Background: Scatter factor, also known as hepatocyte growth factor (SF/HGF), is a polypeptide growth factor thought to be important in the growth and spread of prostatic carcinoma.
Patients and methods: Scatter factor/HGF levels in pretreatment plasma samples from 171 men with metastatic hormone-refractory prostate cancer enrolled in CALGB 9480 were quantified by solid-phase, enzyme-linked immunosorbent assay.
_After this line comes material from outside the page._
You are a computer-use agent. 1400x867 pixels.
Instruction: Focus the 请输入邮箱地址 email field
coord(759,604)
Results: The Cox proportional hazards model was used to assess the prognostic importance of SF/HGF with adjustment for established prognostic factors. Median SF/HGF was 991 pg/mL (range, 212-2733 pg/mL). In a univariate analysis, although plasma SF/HGF levels above versus below the median value did not reach statistical significance (P = 0.0862), the cutoff point of > 935 pg/mL was associated with a significant reduction in overall survival (P = 0.0334). Patients with SF/HGF levels > 935 pg/mL experienced a median survival of 15 months compared with 19 months for men with SF/HGF levels < or = 935 pg/mL. In a multivariate analysis, adjusting for SF/HGF, prostate-specific antigen, lactate dehydrogenase, and performance status, only plasma alkaline phosphatase was significantly associated with overall survival (hazard ratio, 1.7; 95% confidence interval, 1.2-2.5; P = 0.0017).
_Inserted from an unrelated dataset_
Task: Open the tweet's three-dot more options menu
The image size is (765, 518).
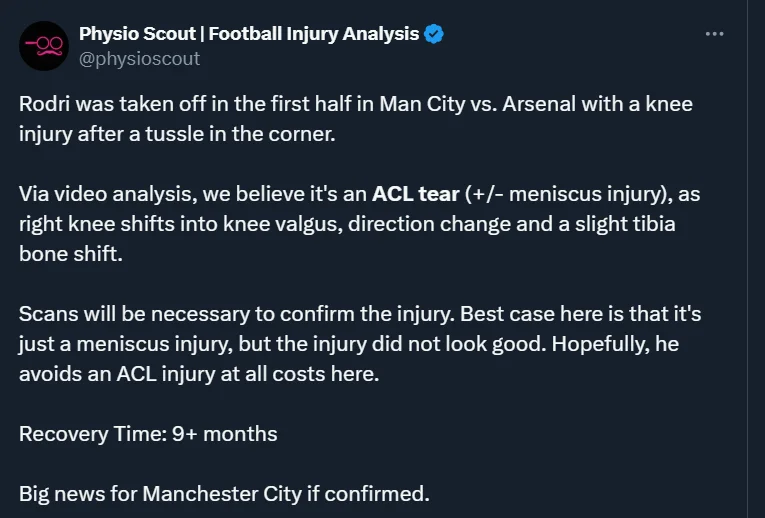Action: tap(714, 33)
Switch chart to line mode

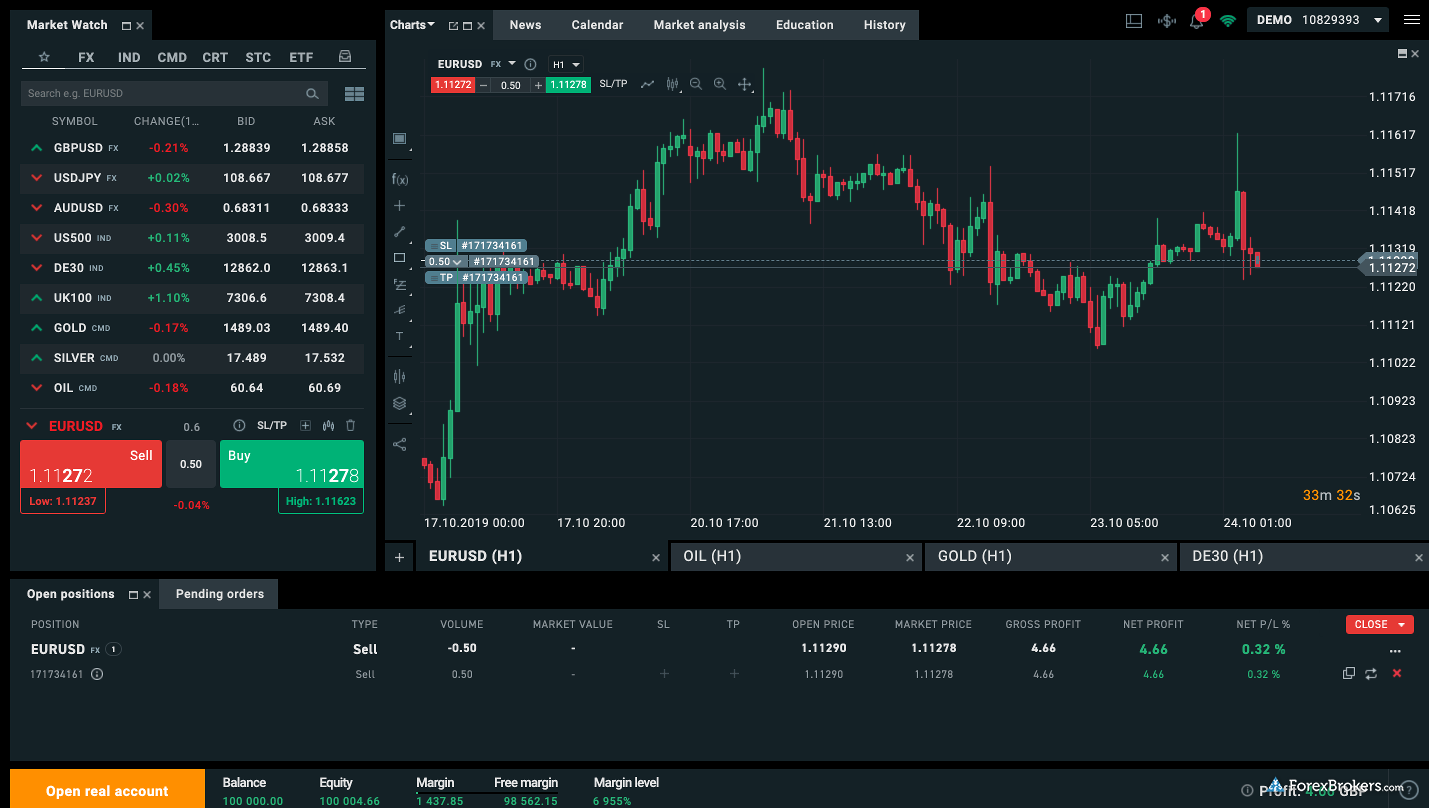point(648,84)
Conclusion: Higher plasma levels of SF/HGF in men with hormone-refractory prostate cancer are associated with a decreased patient survival. Currently, SF/HGF levels do not appear to be of value as a contributor to multivariate models for prediction of outcome, but the association with decreased survival suggests that SF/HGF might be a potential target for therapy.